**ASSIGNMENT**
Omit the pictures. Transcribe exactly the lines below, from the one with "Task: Click the Kit icon for CHAIR row" up to and including the last.

[Saved entries]
* * * * * * * * *
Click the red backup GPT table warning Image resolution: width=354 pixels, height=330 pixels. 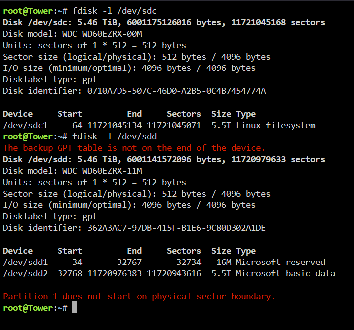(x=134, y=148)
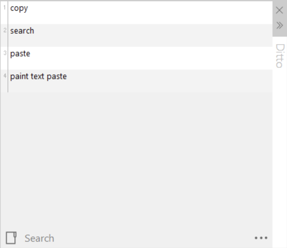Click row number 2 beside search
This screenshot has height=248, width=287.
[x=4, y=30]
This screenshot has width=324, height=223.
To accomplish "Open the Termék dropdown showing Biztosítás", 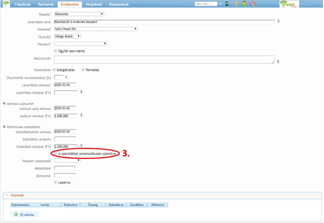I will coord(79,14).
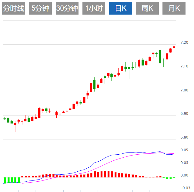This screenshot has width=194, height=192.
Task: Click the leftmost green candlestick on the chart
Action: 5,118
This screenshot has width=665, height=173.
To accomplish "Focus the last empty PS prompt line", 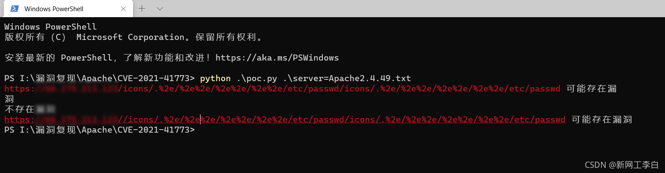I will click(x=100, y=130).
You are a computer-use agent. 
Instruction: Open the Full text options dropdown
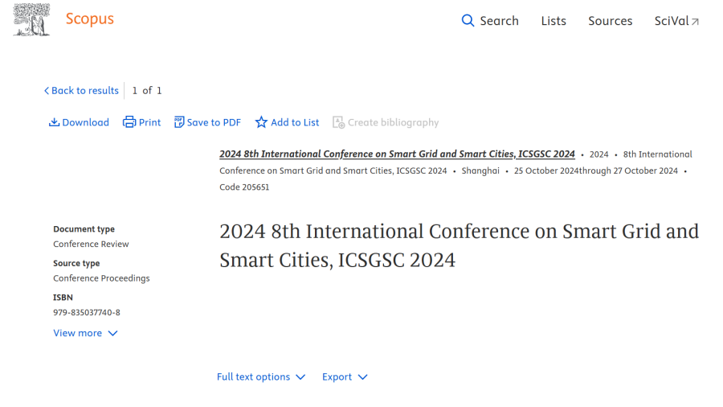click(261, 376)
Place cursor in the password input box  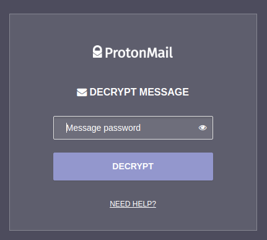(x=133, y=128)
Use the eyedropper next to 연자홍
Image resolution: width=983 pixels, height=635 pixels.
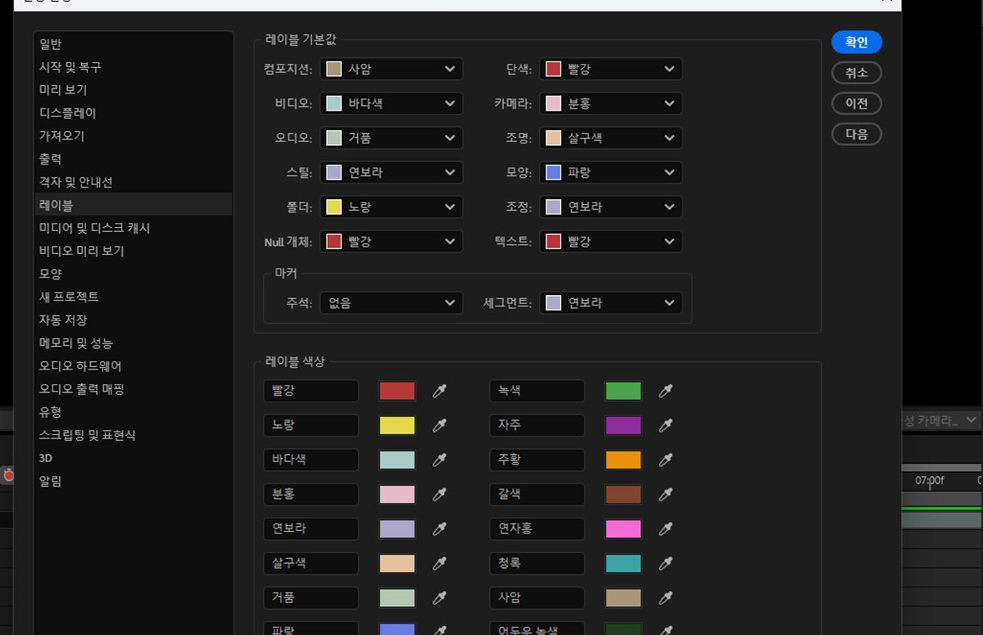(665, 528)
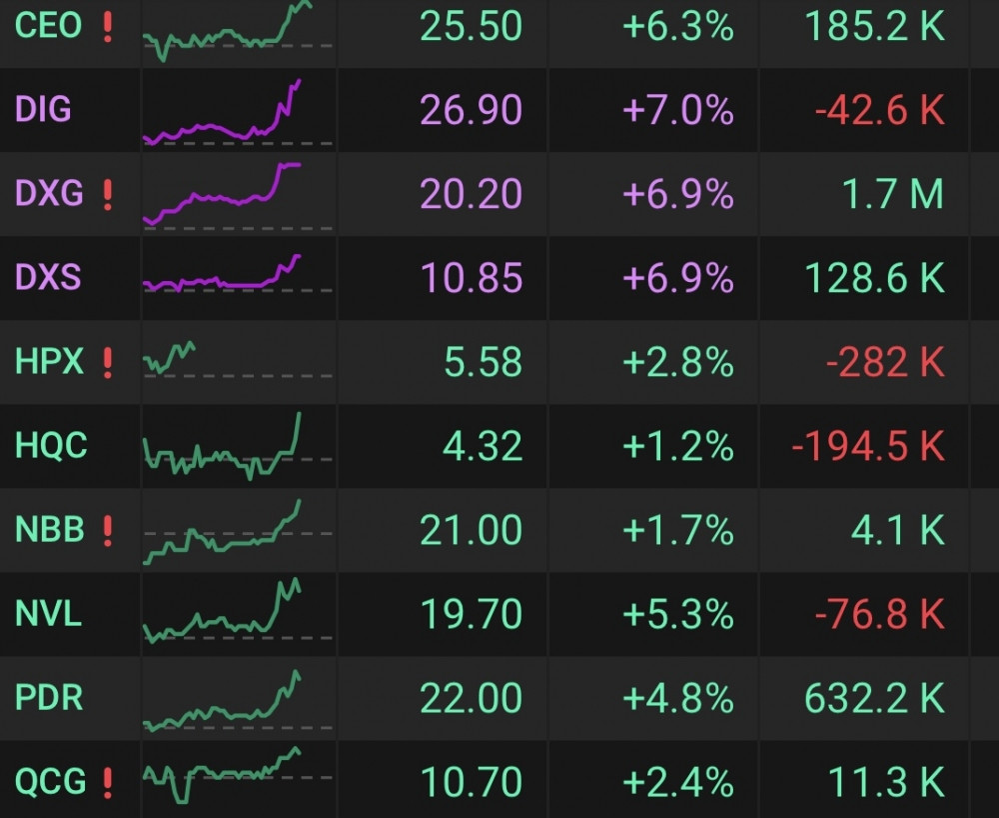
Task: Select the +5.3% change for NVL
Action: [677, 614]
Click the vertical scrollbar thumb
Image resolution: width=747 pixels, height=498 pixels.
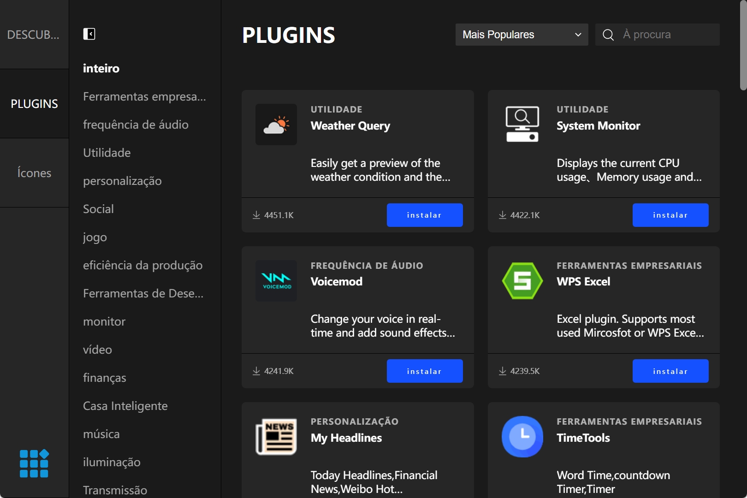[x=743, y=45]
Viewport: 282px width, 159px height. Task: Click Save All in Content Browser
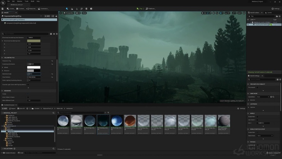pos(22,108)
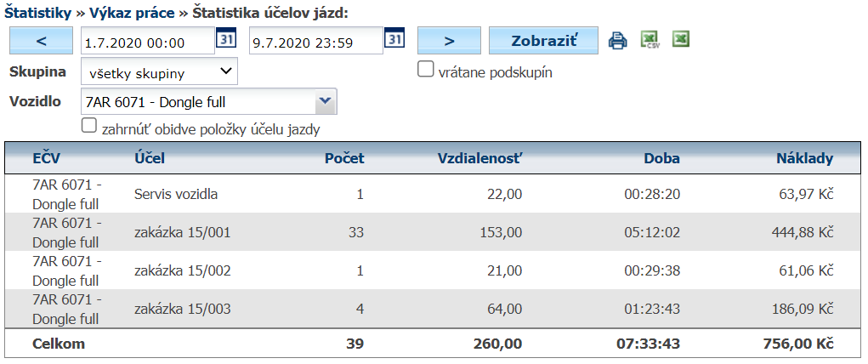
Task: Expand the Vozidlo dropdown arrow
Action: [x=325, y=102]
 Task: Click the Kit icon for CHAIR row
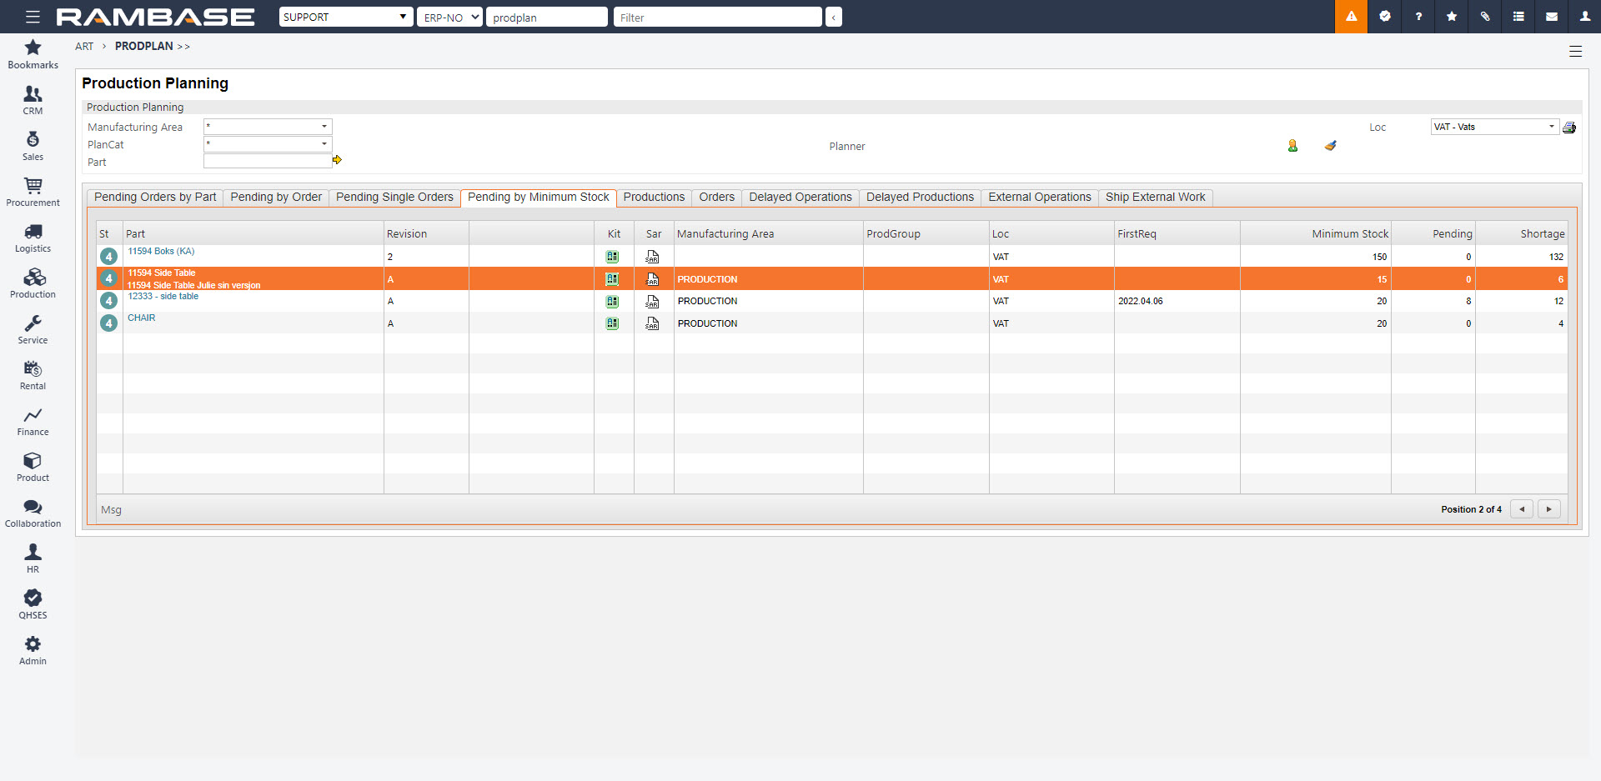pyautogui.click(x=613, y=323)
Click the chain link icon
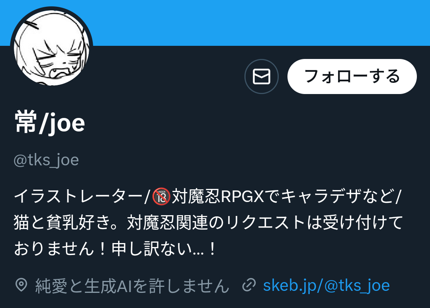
* * * * * * * * *
**EXPECTED OUTPUT**
 Task: Click the Kit icon for CHAIR row
pyautogui.click(x=613, y=323)
Click the chain link icon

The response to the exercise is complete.